The problem will be exacerbated by recent difficulties in recruiting scientists as undergraduates. While the proportion of school leavers going to university has risen from one in five to almost one in three in the past 10 years, the number studying science has fallen.
The figures, obtained from the House of Commons library, show that Oxford has the oldest staff of any university, with 26 per cent over 55. Aston, which specialises in science and engineering, has 25 per cent, and Cambridge and Reading each have 21 per cent.
Mr Byers said that in key subjects such as chemistry, more than a quarter of lecturers would retire in the next six years and action must be taken to prevent acute shortages.

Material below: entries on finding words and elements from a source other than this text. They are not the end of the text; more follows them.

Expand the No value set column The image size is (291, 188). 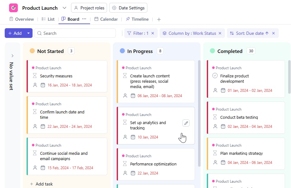13,56
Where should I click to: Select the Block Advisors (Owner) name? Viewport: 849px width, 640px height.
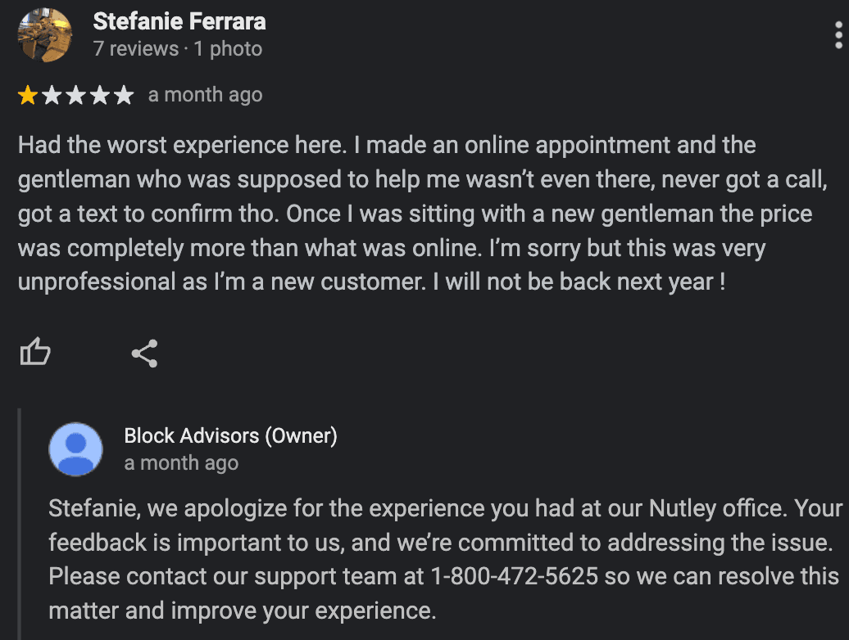point(230,436)
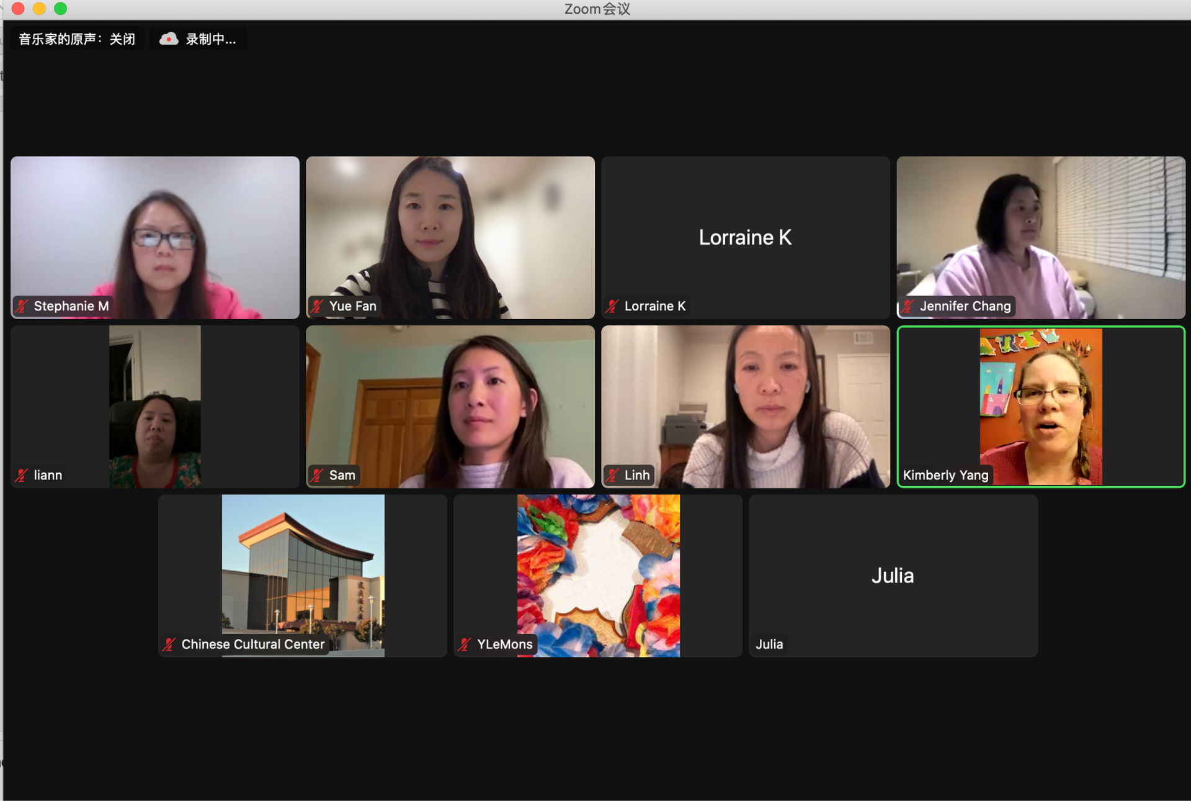This screenshot has width=1191, height=801.
Task: Click the Kimberly Yang name label
Action: click(945, 476)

The idea of paying science staff more than their colleagues had been rejected, he said.
'With the average retirement age in the universities at 61 it is clear that there is a demographic time bomb ticking at the heart of the higher education system,' he said.

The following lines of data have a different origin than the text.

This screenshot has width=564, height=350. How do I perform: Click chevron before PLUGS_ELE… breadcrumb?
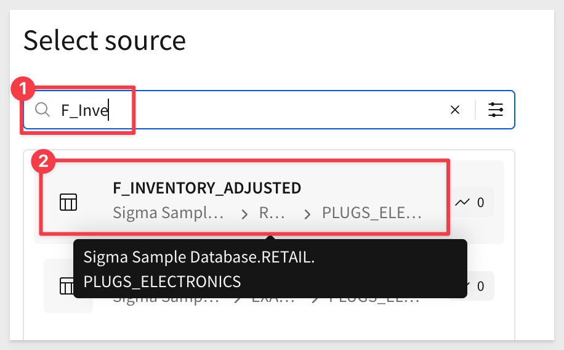(x=307, y=214)
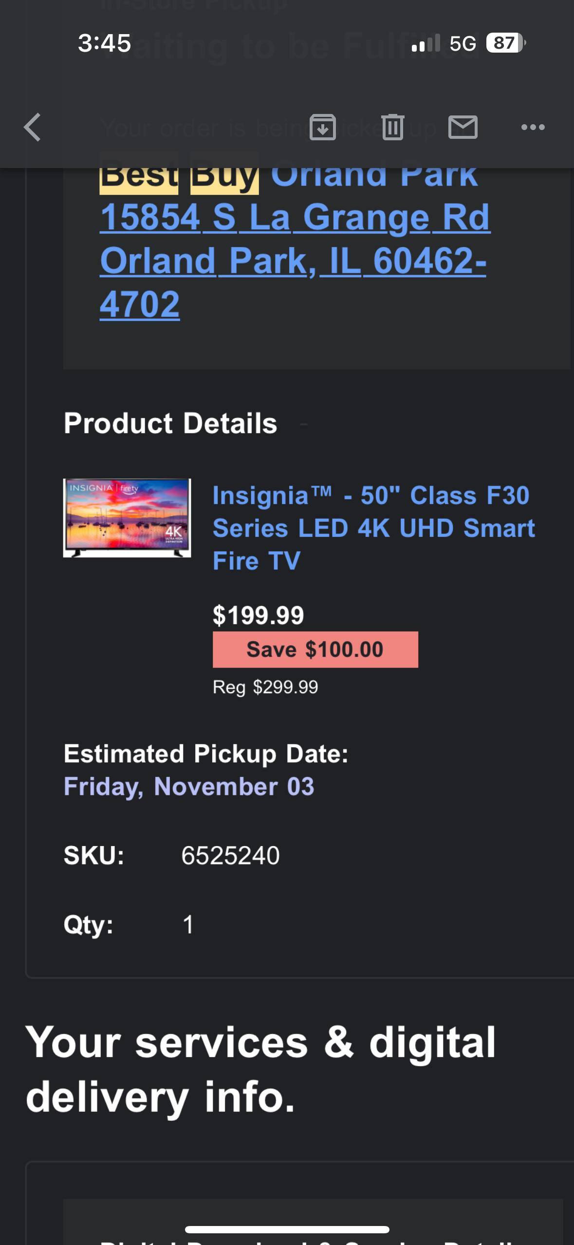The height and width of the screenshot is (1245, 574).
Task: Open the 15854 S La Grange Rd address link
Action: 295,217
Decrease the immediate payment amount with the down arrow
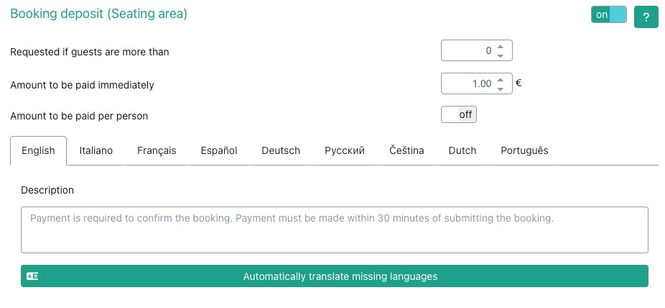Image resolution: width=665 pixels, height=308 pixels. [501, 89]
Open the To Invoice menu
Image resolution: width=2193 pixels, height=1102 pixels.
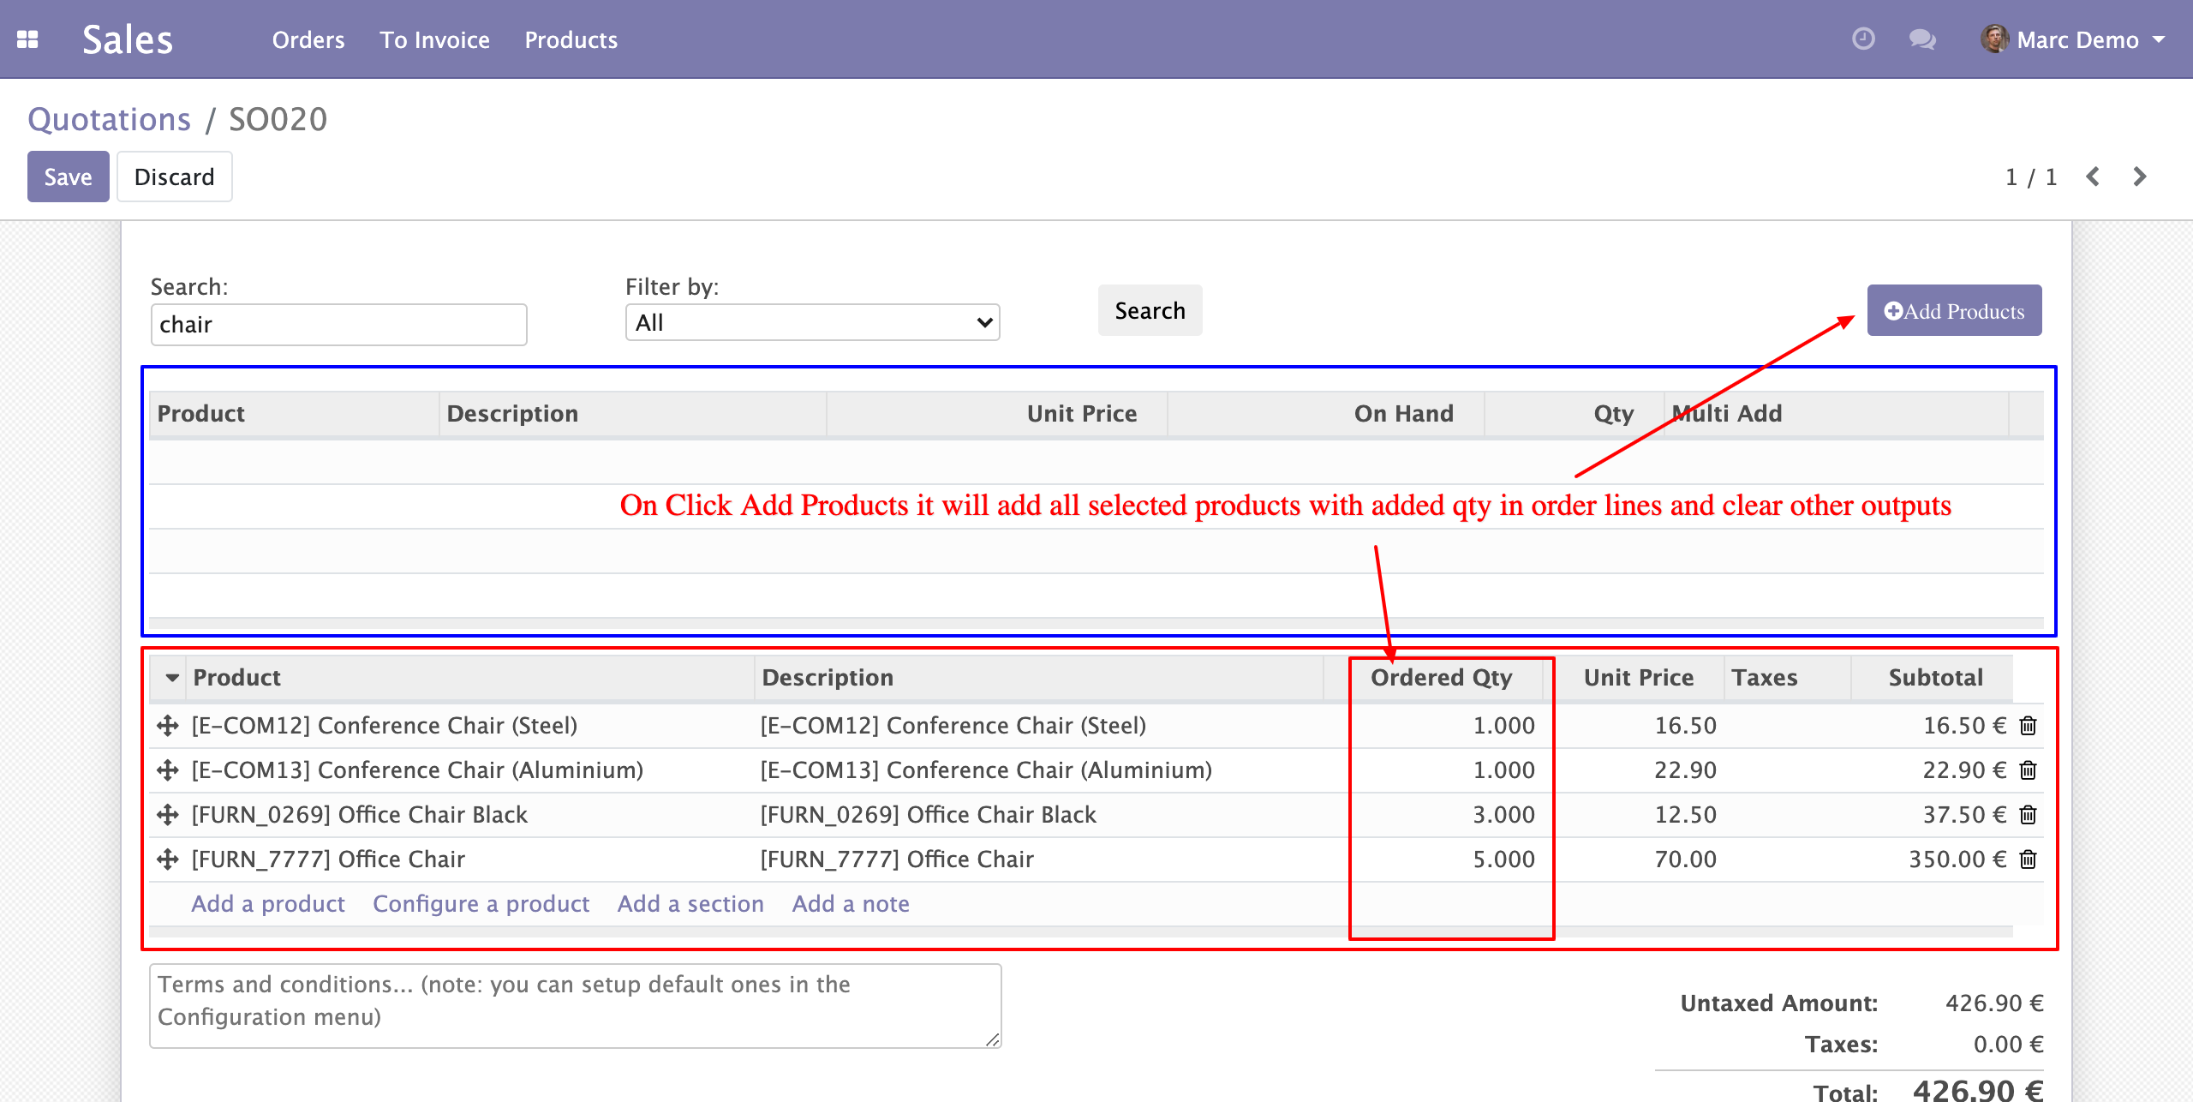coord(434,39)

Some universities are trying to overcome the problem. The University of Manchester Institute of Science and Technology (Umist) is one of just seven universities where more than one lecturer in five is under 35. Mr Byers said that Umist's success might be attributed to the fact that its work was attractive to younger academics.
'Umist does quite interesting and exciting work which is breaking new ground, and it is probably scooping up all the younger people,' he said.
David Triesman, general secretary of the Association of University Teachers, said that within five years, half of all university staff would be over 50. Already, the figure was one in three.
'The rise in the retirement bulge is inexorable. The only rational solution is a massive drive towards new appointments, which we also need to cope with the dramatic increase in student numbers and heavy staff workloads.'
A spokesman for the Department for Education said that recruitment was the concern of the universities, not of the Government. However, recent initiatives should help to ease the situation.
'The national curriculum has made it a requirement for all children to study science. That will work through eventually. Also, we have launched an engineering bursary scheme to encourage A-level graduates to go into engineering. Ministers have said that we need to see more people going into these areas, and we have altered the university fees structure to reflect that,' he said.